Every line from the one with "Click the 'How" to the final line of the records should be printed exactly as it is, with pictures left out.
[[ TASK INPUTS open ]]
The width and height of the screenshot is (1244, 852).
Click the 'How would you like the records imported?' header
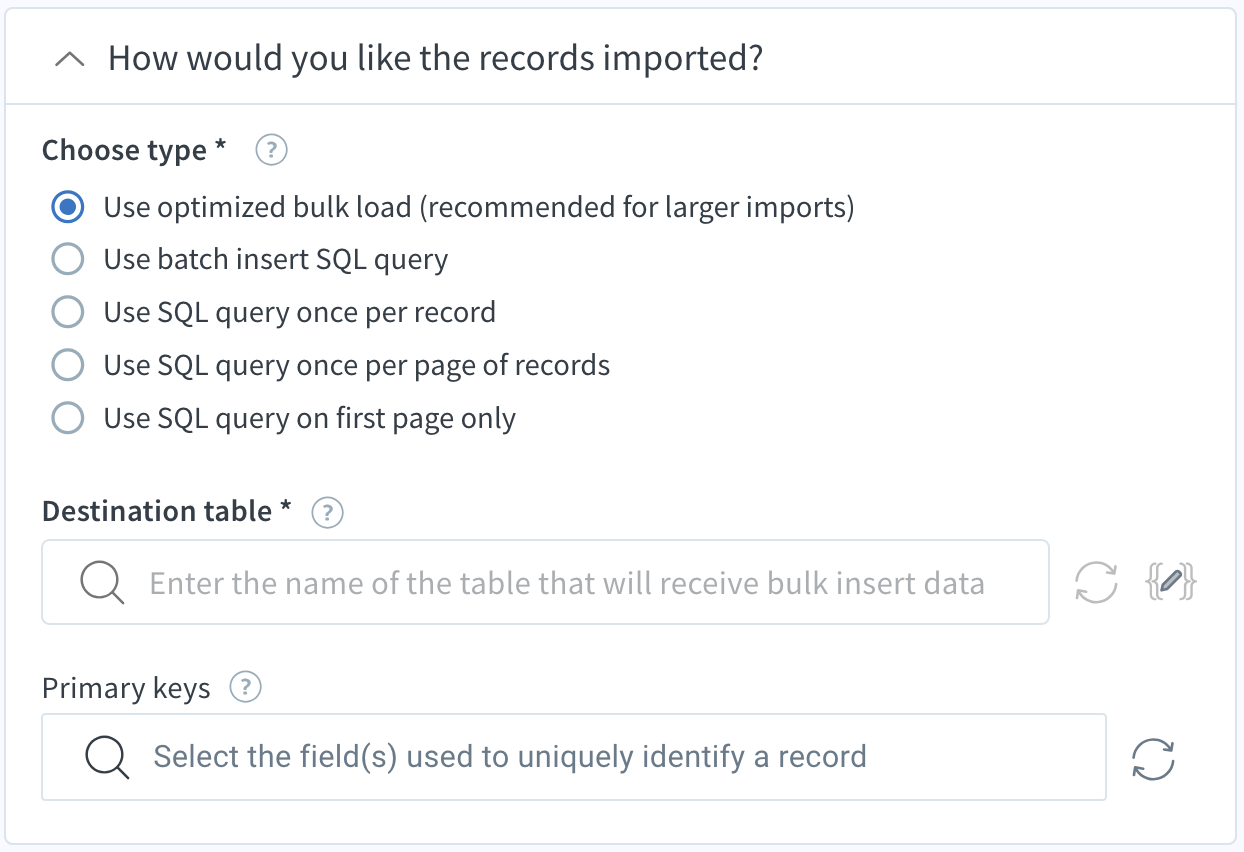tap(435, 59)
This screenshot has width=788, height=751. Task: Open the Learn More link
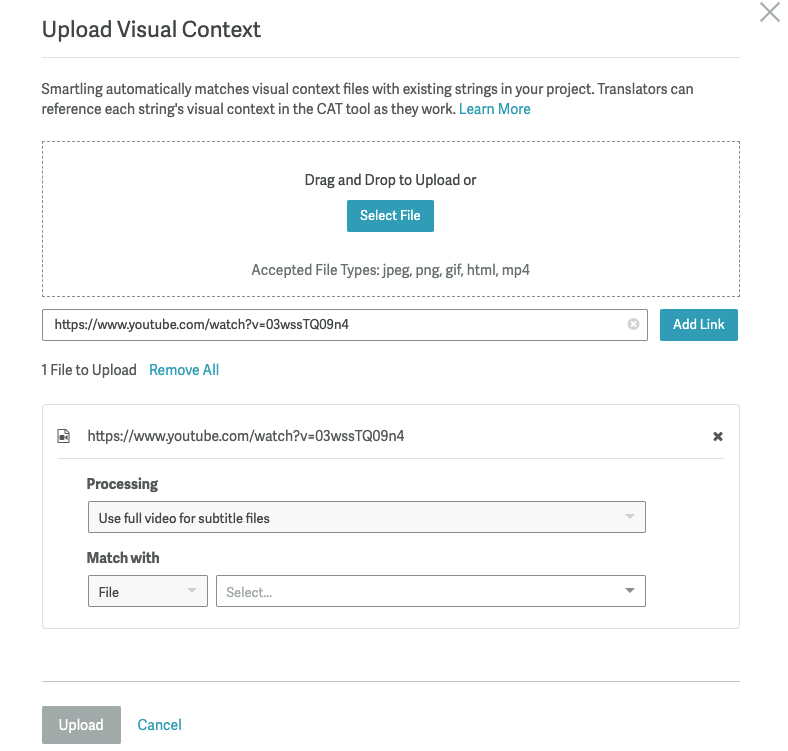pyautogui.click(x=494, y=109)
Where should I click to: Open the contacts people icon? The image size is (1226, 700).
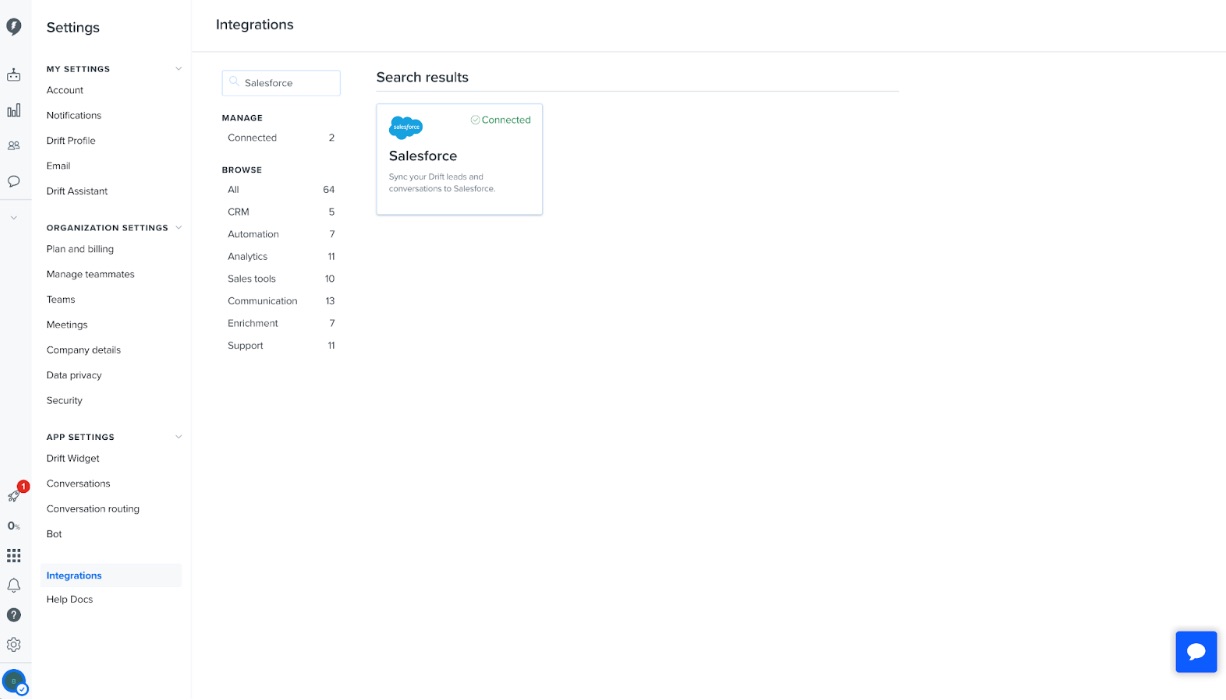tap(14, 145)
[[ TASK INPUTS closed ]]
- _WRITTEN ANSWER_:
Click the 'How would you like the records imported?' header
tap(435, 59)
This screenshot has width=788, height=751. Task: Open the Learn More link
pyautogui.click(x=494, y=109)
Where should I click to: Open the contacts people icon? The image size is (1226, 700).
tap(14, 145)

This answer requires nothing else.